Jeudi dernier, c’était au tour des opérateurs agricoles de faire le focus sur les secteurs de l’économie bleue et de l’agribusiness. Dans le cadre de son “Road Map to Ticad 8”, la Chambre de commerce et d’industrie tuniso-japonaise a organisé un séminaire sur le thème “Economie bleue et agribusiness”, en présence d’experts tunisiens et japonais qui ont passé en revue les opportunités de partenariat dans ces domaines de pointe. L’événement était également une occasion pour plusieurs opérateurs privés tunisiens et japonais de présenter leurs technologies ainsi que leurs projets.
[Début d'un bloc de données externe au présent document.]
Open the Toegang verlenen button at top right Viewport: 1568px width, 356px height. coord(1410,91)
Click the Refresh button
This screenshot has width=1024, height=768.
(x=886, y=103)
Les préparatifs vont bon train
Des diverses interventions qui ont ponctué l’événement, il ressort que les filières agricoles qui intéressent les investisseurs japonais sont très diversifiées. Allant de l’aquaculture à la filière des huiles essentielles et plantes aromatiques, passant par la géothermie agricole, les Japonais sont prêts à mettre le paquet et assurer le transfert du savoir-faire et des technologies dans ces secteurs en devenir. Abondant dans ce sens, l’ambassadeur du Japon en Tunisie, SE Shinsuke Shimizu, a révélé dans une déclaration que ces secteurs ont été déjà visés par des projets d’investissement concrets, tels que la ferme d’élevage de thon rouge, située au large de Mahdia et le projet de production de feuilles d’olivier pour l’alimentation des poissons. L’ambassadeur a mis l’accent sur le déroulement des préparatifs du sommet qui vont bon train, précisant que la Chambre du commerce tuniso-japonaise devrait prochainement diriger une délégation d’hommes d’affaires tunisiens qui sera en visite au Japon pour présenter différents projets.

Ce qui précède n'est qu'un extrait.